# PROBLEM TO WORK ON:
Would you return the lines from the one that contains "746x416 pixels." to the last line of the entries below, exactly and with nothing added?
※ ※ ※
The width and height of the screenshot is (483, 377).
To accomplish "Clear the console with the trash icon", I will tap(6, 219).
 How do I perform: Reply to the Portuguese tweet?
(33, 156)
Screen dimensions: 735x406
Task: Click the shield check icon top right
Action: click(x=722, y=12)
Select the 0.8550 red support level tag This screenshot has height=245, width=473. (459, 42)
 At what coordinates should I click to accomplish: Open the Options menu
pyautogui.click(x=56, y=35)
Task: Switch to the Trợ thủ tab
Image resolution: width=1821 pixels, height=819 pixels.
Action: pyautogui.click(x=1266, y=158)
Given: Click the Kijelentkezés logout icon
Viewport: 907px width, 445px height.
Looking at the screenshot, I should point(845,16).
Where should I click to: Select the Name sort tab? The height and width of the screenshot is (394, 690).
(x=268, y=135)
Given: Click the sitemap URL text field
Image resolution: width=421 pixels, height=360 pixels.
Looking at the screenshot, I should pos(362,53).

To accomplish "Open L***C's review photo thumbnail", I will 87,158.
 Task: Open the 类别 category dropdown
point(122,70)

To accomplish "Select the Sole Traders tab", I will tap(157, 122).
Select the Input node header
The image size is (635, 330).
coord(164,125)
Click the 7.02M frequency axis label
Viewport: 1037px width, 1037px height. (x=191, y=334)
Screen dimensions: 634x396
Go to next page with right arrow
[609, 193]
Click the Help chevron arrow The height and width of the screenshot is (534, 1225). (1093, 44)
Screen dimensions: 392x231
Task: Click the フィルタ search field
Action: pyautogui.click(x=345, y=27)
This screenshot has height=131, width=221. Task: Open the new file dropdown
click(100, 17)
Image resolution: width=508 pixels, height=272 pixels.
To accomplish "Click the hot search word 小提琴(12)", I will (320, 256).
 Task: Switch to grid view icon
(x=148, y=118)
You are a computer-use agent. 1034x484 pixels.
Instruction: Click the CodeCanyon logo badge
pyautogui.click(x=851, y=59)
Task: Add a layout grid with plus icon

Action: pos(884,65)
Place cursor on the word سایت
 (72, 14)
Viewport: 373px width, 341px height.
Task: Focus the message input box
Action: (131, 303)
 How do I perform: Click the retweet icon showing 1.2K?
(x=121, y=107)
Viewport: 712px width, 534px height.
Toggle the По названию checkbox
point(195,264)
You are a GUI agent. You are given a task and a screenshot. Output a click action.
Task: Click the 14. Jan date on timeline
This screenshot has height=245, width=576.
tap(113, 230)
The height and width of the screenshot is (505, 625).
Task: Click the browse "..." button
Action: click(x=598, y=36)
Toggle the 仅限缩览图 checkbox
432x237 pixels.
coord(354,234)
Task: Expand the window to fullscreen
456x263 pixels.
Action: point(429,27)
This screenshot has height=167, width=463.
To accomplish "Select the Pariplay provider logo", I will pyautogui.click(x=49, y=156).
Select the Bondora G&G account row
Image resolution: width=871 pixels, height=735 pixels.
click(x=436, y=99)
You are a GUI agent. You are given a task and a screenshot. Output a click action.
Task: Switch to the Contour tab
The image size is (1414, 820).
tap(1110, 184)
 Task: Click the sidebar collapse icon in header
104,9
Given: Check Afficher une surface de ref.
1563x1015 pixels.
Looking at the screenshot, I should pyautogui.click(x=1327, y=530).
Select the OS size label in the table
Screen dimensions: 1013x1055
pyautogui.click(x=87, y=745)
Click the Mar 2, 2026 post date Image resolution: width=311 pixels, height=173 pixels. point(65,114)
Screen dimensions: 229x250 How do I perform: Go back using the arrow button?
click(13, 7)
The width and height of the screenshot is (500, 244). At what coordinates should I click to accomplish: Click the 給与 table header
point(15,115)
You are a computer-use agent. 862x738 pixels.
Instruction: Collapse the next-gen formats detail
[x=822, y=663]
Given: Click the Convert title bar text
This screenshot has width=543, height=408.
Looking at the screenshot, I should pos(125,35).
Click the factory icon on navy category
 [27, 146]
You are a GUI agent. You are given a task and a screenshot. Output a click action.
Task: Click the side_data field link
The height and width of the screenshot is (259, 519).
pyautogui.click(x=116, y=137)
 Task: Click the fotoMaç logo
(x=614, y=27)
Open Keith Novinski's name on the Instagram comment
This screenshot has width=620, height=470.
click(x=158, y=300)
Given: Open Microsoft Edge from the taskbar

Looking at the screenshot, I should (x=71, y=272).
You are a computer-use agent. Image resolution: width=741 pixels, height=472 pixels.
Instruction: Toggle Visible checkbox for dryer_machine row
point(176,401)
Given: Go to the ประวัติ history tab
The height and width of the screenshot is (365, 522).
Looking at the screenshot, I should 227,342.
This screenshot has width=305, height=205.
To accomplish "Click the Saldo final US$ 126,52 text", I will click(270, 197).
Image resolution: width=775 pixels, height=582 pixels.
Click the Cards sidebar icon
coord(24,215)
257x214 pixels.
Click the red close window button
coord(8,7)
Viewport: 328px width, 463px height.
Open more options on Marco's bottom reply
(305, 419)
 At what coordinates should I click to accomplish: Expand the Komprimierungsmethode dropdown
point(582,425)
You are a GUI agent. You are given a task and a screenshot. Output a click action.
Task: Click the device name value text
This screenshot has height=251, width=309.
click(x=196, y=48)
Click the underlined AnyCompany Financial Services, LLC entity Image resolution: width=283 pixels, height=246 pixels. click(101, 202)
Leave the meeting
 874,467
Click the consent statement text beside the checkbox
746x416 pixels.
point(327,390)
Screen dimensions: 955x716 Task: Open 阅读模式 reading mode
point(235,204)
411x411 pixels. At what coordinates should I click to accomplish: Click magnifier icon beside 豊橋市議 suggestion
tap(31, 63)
※ ※ ※
# TASK SOLUTION:
746x416 pixels.
point(327,390)
Screen dimensions: 955x716 Task: Open 阅读模式 reading mode
point(235,204)
411x411 pixels. At what coordinates should I click to accomplish: Click magnifier icon beside 豊橋市議 suggestion
tap(31, 63)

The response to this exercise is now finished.